A prospective study noted a significant decrease in pre- and postoperative PTH levels among those with vitamin D deficiency, suggesting that postoperative PTH levels were inadequate for predicting hypocalcemia (25). In our study, significant changes in preoperative and postoperative PTH levels were observed in vitamin D deficient patients (Group 1) compared to those with sufficient vitamin D levels (Group 2) (p= 0.001, p= 0.020). Postoperative PTH levels were lower in hypocalcemic patients, with a greater change compared to normocalcemic patients (p= 0.001). No significant relationship was found between preoperative PTH levels and hypocalcemia (p= 0.230). Other studies also demonstrate the association between postoperative PTH levels and hypocalcemia risk (25-27).
Our study revealed a significant sex difference, with a higher rate of vitamin D deficiency in women compared to men (p= 0.001). The incidence of hypocalcemia was also higher in females (14.6% vs. 7%, p= 0.002). Consistent with our findings, some studies show lower preoperative vitamin D levels and higher hypocalcemia rates in women (28). Additionally, female gender is often associated with increased risk of postoperative hypocalcemia (29, 30).

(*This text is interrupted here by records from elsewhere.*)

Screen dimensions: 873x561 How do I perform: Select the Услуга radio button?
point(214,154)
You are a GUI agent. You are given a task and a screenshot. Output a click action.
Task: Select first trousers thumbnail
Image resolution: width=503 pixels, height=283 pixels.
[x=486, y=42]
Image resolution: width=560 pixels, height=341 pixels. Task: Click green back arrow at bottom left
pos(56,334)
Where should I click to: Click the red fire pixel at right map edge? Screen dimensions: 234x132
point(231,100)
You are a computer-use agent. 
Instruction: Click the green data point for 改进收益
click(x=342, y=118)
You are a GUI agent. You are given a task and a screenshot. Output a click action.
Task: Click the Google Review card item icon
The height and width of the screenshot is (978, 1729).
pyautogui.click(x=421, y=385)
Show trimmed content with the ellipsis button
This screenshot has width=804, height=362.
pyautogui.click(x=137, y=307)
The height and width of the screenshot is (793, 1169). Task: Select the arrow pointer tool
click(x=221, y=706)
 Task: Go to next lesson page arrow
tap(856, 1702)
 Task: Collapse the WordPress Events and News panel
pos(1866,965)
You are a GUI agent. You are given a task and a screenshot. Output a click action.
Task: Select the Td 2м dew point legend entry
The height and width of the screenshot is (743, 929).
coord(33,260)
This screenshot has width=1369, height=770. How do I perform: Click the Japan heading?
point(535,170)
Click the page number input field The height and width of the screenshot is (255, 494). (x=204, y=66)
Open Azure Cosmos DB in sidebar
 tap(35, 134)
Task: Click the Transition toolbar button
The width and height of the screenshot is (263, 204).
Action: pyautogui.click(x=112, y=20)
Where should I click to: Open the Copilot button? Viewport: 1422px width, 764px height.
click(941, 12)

Additionally, our study noted significant sex differences, with higher rates of vitamin D deficiency and postoperative hypocalcemia in women (p= 0.001; p= 0.002). This finding is consistent with some literature that reports lower preoperative vitamin D levels and higher hypocalcemia rates in women (28-30). Furthermore, we found that patients with postoperative hypocalcemia were significantly younger (p= 0.003) though no significant correlation between vitamin D levels and age was observed (p= 0.16).
We found that patients with postoperative hypocalcemia were significantly younger than those with normal calcium levels (p= 0.003) although no significant correlation was found between vitamin D levels and age (p= 0.16). One study reported that older patients had a higher mean age and a greater risk of postoperative hypocalcemia (28).
Although our study encompassed a wide patient population, there are conflicting findings in the literature regarding this topic. Further studies are needed to confirm and support our findings.
Conclusion
According to our data, preoperative vitamin D level below 10 ng/mL is associated with postoperative hypocalcemia.